17. A display device, wherein the display device comprises:

a display panel including a pixel unit and at least one sensing line connected to the pixel unit, wherein the pixel unit includes a first pixel, a second pixel, and a third pixel;

A sensing driver connected to the at least one sensing line, receiving a first pixel sensing signal for the first pixel, a second pixel sensing signal for the second pixel, and a third pixel sensing signal for the third pixel, the sensing driver processing the first pixel sensing signal to the third pixel sensing signal and outputting first, second, and third pixel sensing data;

A driving controller receiving the first, second and third pixel sensing data from the sensing driver, the driving controller generating kickback compensation data through differences between the first, second and third pixel sensing data, and the driving controller converting image data into compensated image data based on the kickback compensation data; and

And a data driver converting the compensation image data into a data signal and supplying the data signal to the display panel.

18. The display device according to claim 17, wherein:

the first pixel includes a first driving transistor and a first light emitting element;

The second pixel includes a second driving transistor and a second light emitting element; and

The third pixel includes a third driving transistor and a third light emitting element,

Wherein the first pixel sensing signal corresponds to a mobility of the first driving transistor, the second pixel sensing signal corresponds to a mobility of the second driving transistor, and the third pixel sensing signal corresponds to a mobility of the third driving transistor.

19. The display device of claim 18, wherein:

The first light emitting element outputs a first color light;

The second light emitting element outputs a second color light; and

The third light emitting element outputs third color light, wherein the first to third color lights have colors different from each other.

20. The display device according to claim 17, wherein the driving controller comprises:

A compensation data generator that generates the kickback compensation data; and

And a data converter converting the image data into the compensated image data by the kickback compensation data.

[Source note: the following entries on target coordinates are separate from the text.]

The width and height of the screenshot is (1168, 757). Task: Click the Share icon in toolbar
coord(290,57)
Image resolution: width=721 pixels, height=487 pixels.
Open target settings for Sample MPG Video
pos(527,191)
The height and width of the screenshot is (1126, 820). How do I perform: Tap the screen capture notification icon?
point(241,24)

21. The display device according to claim 20, wherein the compensation data generator receives first pixel sensing data generated from the first pixel sensing signal, second pixel sensing data generated from the second pixel sensing signal, and third pixel sensing data generated from the third pixel sensing signal, and generates the kickback compensation data by a difference between the first pixel sensing data to the third pixel sensing data.

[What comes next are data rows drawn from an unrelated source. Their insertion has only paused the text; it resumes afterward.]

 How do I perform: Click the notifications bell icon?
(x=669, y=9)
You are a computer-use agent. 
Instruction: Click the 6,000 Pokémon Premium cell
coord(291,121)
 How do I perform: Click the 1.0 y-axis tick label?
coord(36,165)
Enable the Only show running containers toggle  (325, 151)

22. The display device of claim 21, wherein the compensation data generator comprises: a difference generation block that generates a first sensing difference based on a difference between the first pixel sensing data and the second pixel sensing data, generates a second sensing difference based on a difference between the second pixel sensing data and the third pixel sensing data, and generates a third sensing difference based on a difference between the third pixel sensing data and the first pixel sensing data.

23. The display device of claim 22, wherein the compensation data generator further comprises: and the normalization block is used for generating first to third normalized difference values by normalizing the first to third sensed difference values respectively.

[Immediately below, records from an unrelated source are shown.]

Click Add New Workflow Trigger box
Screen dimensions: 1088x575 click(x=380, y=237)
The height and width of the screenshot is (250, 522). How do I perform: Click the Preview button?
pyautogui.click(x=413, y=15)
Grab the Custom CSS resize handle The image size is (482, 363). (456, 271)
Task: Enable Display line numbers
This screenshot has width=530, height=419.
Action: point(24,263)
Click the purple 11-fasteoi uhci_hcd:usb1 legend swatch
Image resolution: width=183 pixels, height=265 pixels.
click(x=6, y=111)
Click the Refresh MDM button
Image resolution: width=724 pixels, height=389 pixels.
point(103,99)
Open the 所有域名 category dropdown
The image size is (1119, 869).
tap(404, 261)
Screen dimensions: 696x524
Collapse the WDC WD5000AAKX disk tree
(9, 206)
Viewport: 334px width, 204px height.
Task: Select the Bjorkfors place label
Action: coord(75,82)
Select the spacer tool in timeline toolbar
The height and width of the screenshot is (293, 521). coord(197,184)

24. The display device of claim 23, wherein the normalization block:

setting first to third offset values based on the first to third sensing differences generated corresponding to a predetermined region of the display panel; and

The first to third normalized differences are generated by subtracting the first to third offset values from the first to third sensed differences, respectively.

25. The display device according to claim 24, wherein the predetermined region is a region including a point in the display panel at which a magnitude of the first to third sensing differences has a minimum value.

26. The display device of claim 23, wherein the compensation data generator further comprises: and the filtering block is used for generating first to third filtering values by filtering the first to third normalized difference values respectively.